Katherine, Syon Abbey,
February 1542

It is a morning like every other morning, quiet, nothing to do, no entertainment, no amusement, no company. I am so bored with everything and with myself that when I hear the tramp of feet on the path outside my window, I am absolutely delighted at the thought of something happening – I am beyond caring what. I run like a child to the tall window, and I look out, and there is a royal escort marching up the path through the garden from the river. They have come by barge, and there is my uncle the duke’s standard, and there are the men in his livery, and there he is himself, looking powerful and bad-tempered as always, at the head of them, and half a dozen Privy Councillors with him.

At last! At last! I am so relieved that I could weep to see them. It is my uncle returned to me! My uncle come back to tell me what to do. At last I am to be freed. At last he has come for me, and I am to be released. I should think I shall be taken by my uncle to one of his houses in the country, which will not be very amusing, but better than here. Or perhaps I shall have to go far away, perhaps France. France would be wonderful, except I cannot speak French, or at any rate only “voilà!” but surely they must mostly all speak English? And if not, then they can learn?

The door opens and the warden of my household comes in. His eyes are filled with tears. “Madam,” he says,“they have come for you.”

“I know!” I say jubilantly. “And you needn’t pack my gowns either, for I don’t care if I ever see them again. I shall order new. Where am I going?”

The door opens a little wider, and there is my uncle himself, looking stern as he must, for this is obviously to be a very solemn scene.

“Your Grace!” I say. I can hardly stop myself giving him a wink. So we have got through, have we? Here we are again. Him, looking stern; and me, waiting for my orders. He will have some plan to have me back on the throne and forgiven within a month. I thought I was in grave trouble and that he had deserted me; but here he is, and wherever he goes, prosperity always follows. I take a good look at his face as I come up smiling out of my curtsy, and I see he is looking terribly solemn, so I look serious, too. I cast my eyes down, and I look wonderfully penitent. I am quite pale from being indoors all the time, and I really think that with my eyes down and my lips slightly pouting I must look utterly saintly.

“Your Grace,” I say in a soft, mournful tone.

“I bring you news of your sentence,” he says.

I wait.

“The king’s parliament has consulted and has passed a Bill of Attainder against you.”

If I knew what this is, I would know better how to respond. As it is, I think it best just to widen my eyes and look agreeable. I suppose that a Bill of Attainder is some kind of official forgiveness.

“The king has given his assent.”

Yes, yes, but so what? What does this mean for me?

“You will be taken to the Tower, and you will be executed in private on Tower Green as soon as may be. Your lands and goods are forfeit to the Crown.”

I really have no idea what he is talking about. Besides, thanks to his poor protection of my royal fortune, I now have no lands and goods to speak of anyway. I haven’t forgotten Thomas Seymour taking my own jewels away from me as if they were still belonging to his sister.

The duke looks a bit surprised at my silence. “Do you understand?”

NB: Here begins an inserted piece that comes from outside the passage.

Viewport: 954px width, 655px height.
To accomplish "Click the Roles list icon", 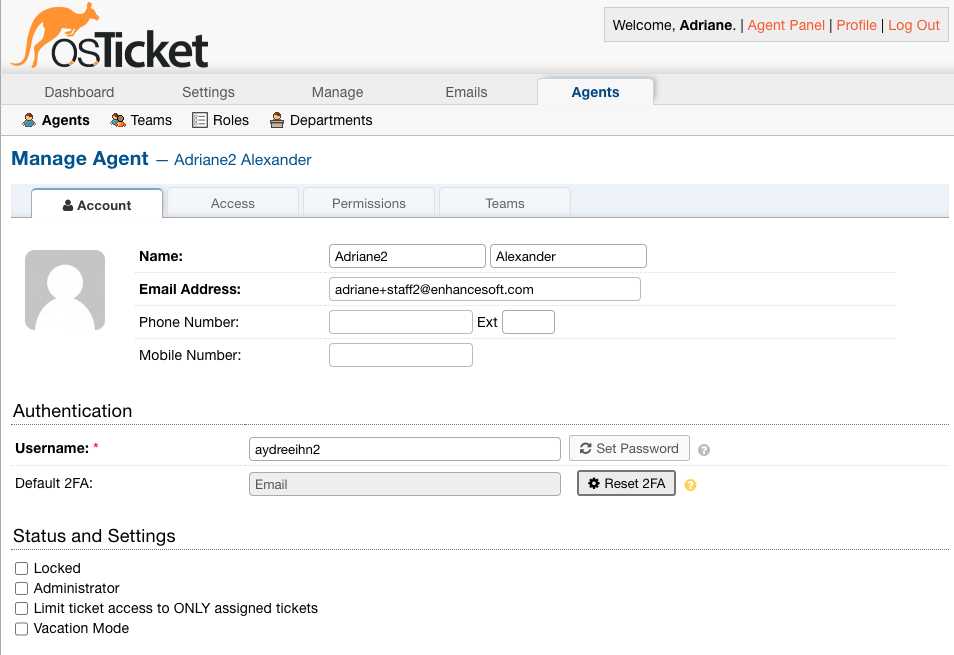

I say nothing but still look saintly.

“Katherine! Do you understand?”

“I don’t know what attainted means,” I confess. It sounds like a joint of meat that has gone off.

He looks at me as if I am a half-wit. “Attainder,” he corrects me. “Not attainted. Attainder.”

I shrug. Who cares how it is said? Does it mean that I go back to court?

“It means that parliament has sentenced you to death and that the king has given his assent,” he says quietly. “It is to be done without trial. You are to die, Katherine. You will be beheaded on the green in the Tower.”

“Die?”

“Yes.”

“Me?”

“Yes.”

I look at him. He must have a plan. “What should I do?” I ask him in a whisper.

“You should acknowledge your sins and ask for forgiveness,” he says promptly.

I am so relieved I could almost weep. Of course I will be forgiven if I say I am sorry. “What should I say?” I demand. “Tell me exactly what I must say.”

He produces a rolled sheet of paper from the pocket of his jacket. He always has a plan. Thank God for him, he always has a plan. I unroll it and look at him. It is dreadfully long. He nods to me; apparently I have to read it all. I start to read out loud.

The first paragraph is me acknowledging my very great crime against the king, against the most high God and the whole English nation, which I think is rather an exaggeration since all I did was what hundreds of other young women do every day, especially when they are married to old, disagreeable men; and in my case I had been very unkindly treated. Anyway, I read the words on the paper and the duke nods and the councillors with him nod, too, so it is obviously the right thing to say, and everyone is pleased with me, which is always the best way to be. I wish he had given me a copy of this earlier to practice with. I like to do things right when people are watching. I unroll the scroll to the next section and I say that I implore His Majesty not to impute my crime to my kindred and family but to extend his unbounded mercy and benevolence to them all so that they don’t suffer for my faults.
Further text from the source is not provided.